DORA makes an entity’s management body, including Board members and executive leaders, accountable. They are expected to define appropriate risk management strategies, actively assist in executing them, and stay current on their knowledge of the ICT risk landscape. Leaders will also be held personally accountable for an entity’s failure to comply.
To comply, entities would be expected to understand the impact of the unavailability of critical digital operations. Business leaders need to know how secure their digital operations are, whether their security investments can defend against potential cyberattacks and whether their operations can continue to thrive when faced with digital disruptions.
DORA addresses comprehensive risk management across industries while harmonizing existing cybersecurity regulations for EU member states. It establishes a comprehensive approach to ICT risk management within the financial services sector. Under DORA, covered entities must develop robust ICT risk management frameworks, conduct continuous risk assessments, and diligently document cyber threats and incident response protocols. Moreover, adherence to stringent reporting requirements and the execution of digital operational resilience testing are integral facets of DORA compliance.
Being Breach Ready: From Cyber Security to Cyber Defense to Digital Resilience
In an era characterized by escalating cyber threats and heightened interconnectivity, the importance of digital resilience cannot be overstated. Traditional perimeter cybersecurity measures, such as MFA, firewalls, and EDR, are essential but often fail to provide complete protection against sophisticated threats.
Security teams should assume that every cyberattack will result in a breach. As a result, businesses should proactively prepare with a digital resilience strategy rooted in the Zero Trust security model. This way, organizations are in control and can reduce the impact of a breach by over 90%. Removing implicit trust and access permissions to prevent lateral movement will keep the enterprise well-protected, even if the perimeter defense is penetrated.
We Can Help You Achieve Breach Readiness and Operational Resilience
ColorTokens’ approach to microsegmentation is a foundational method to achieve this. It provides more granular controls on network traffic than traditional VLAN segmentation, so malware and ransomware cannot spread after an initial compromise. It is more agile and can respond to a compromise with templatized policies invoked dynamically to isolate critical business processes and quarantine compromised systems. It is pervasive, providing a centralized policy decision point that controls multiple policy enforcement points covering data center servers, cloud workloads, user endpoints, containerized microservice applications, Internet-of-Things devices, operational technology, and even legacy operating systems.

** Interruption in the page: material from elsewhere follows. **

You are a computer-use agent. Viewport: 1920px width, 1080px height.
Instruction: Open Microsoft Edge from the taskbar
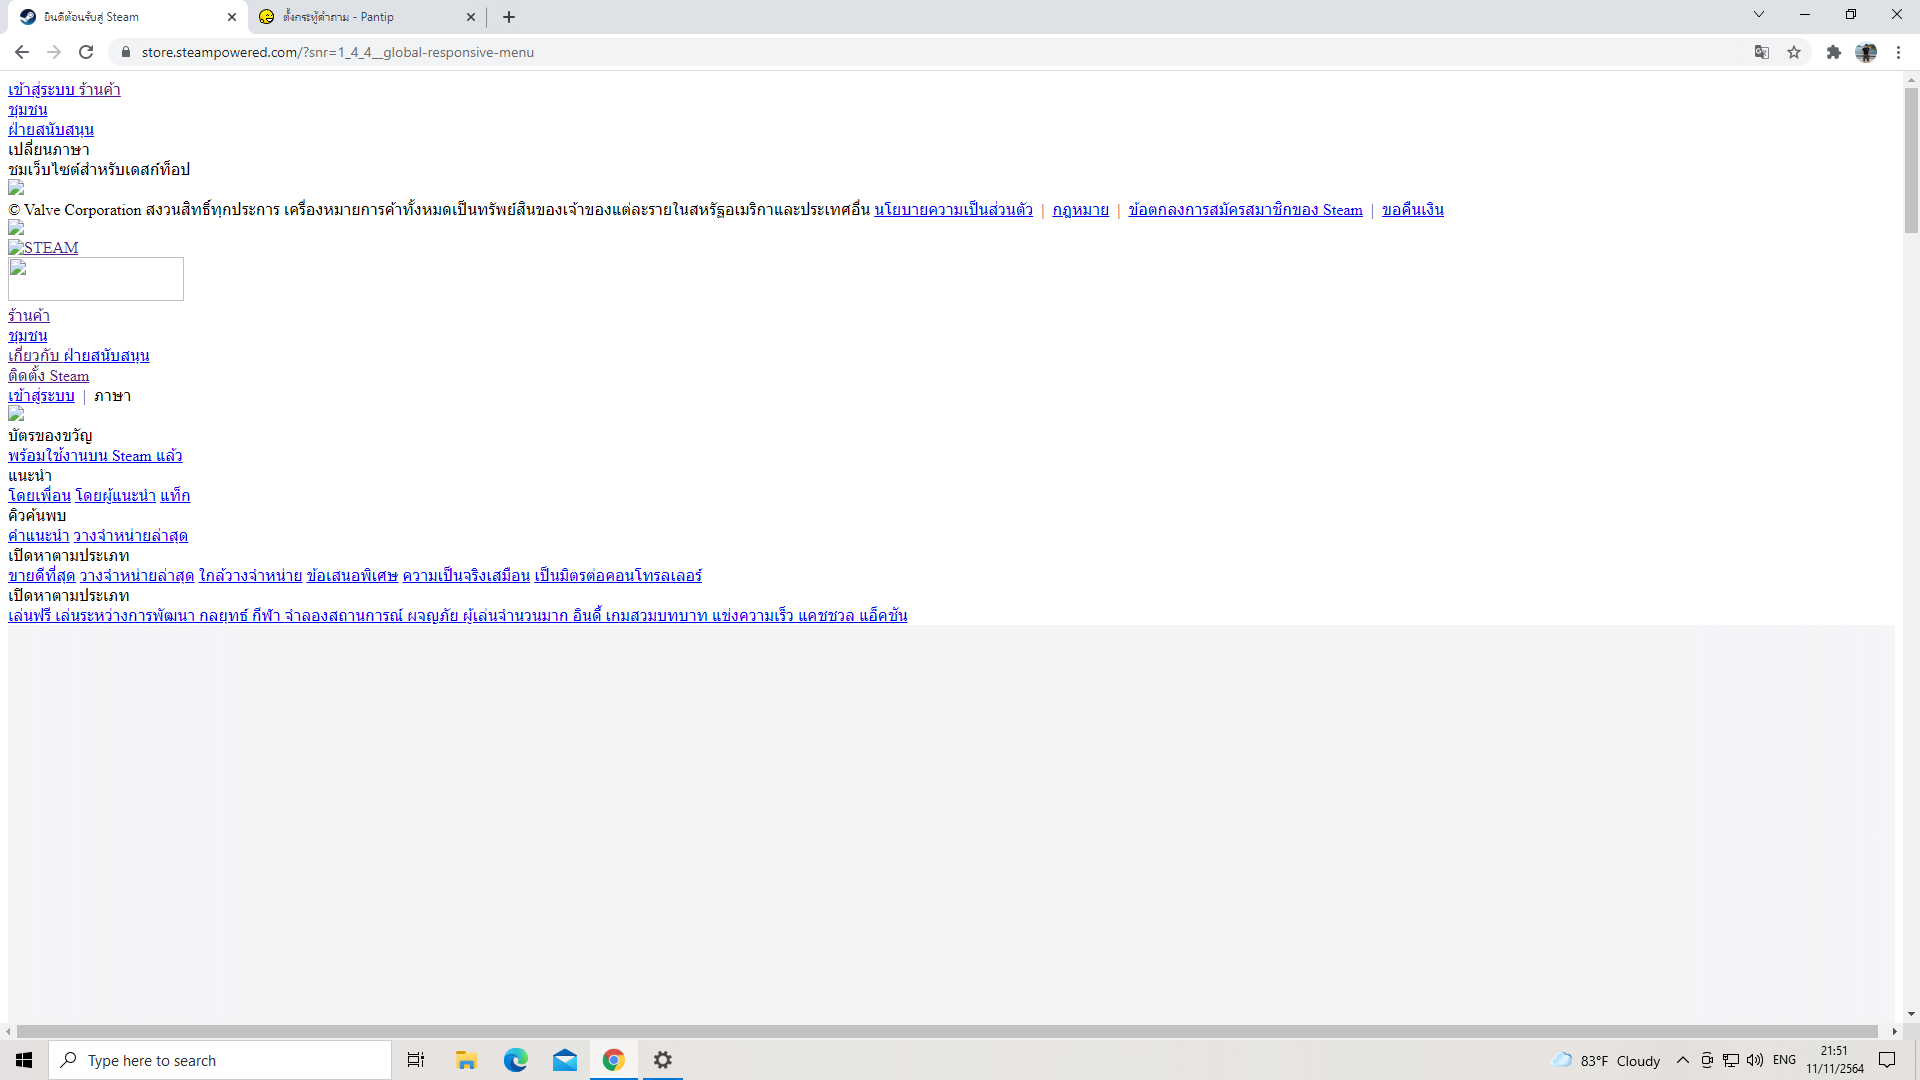(x=515, y=1060)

DORA is One More Reason Why the Time for Digital Resilience is Now
It is essential to elevate the focus from cyber security, where everyone is engaged in protecting assets, to digital resilience, where all elements of a business operation, viz. business owners, digital asset owners, ICT suppliers, service providers, and the cybersecurity teams collectively ensure that the business thrives even when faced with disruption.
The first step for boards and top management is to concentrate on being breach ready. It is paramount to prevent gaps in IT and cyber security operations (read: unmanaged patches, configuration errors, etc.), moving the dial from incidents to breaches to business crises. The convergence of escalating cyber threats and regulatory imperatives underscores this need for fortified digital operations and proactive cyber defense. By adhering to regulatory frameworks such as DORA and adopting innovative security solutions, organizations can navigate the evolving threat landscape with confidence, ensuring operational resilience and business continuity in the face of cyber adversity.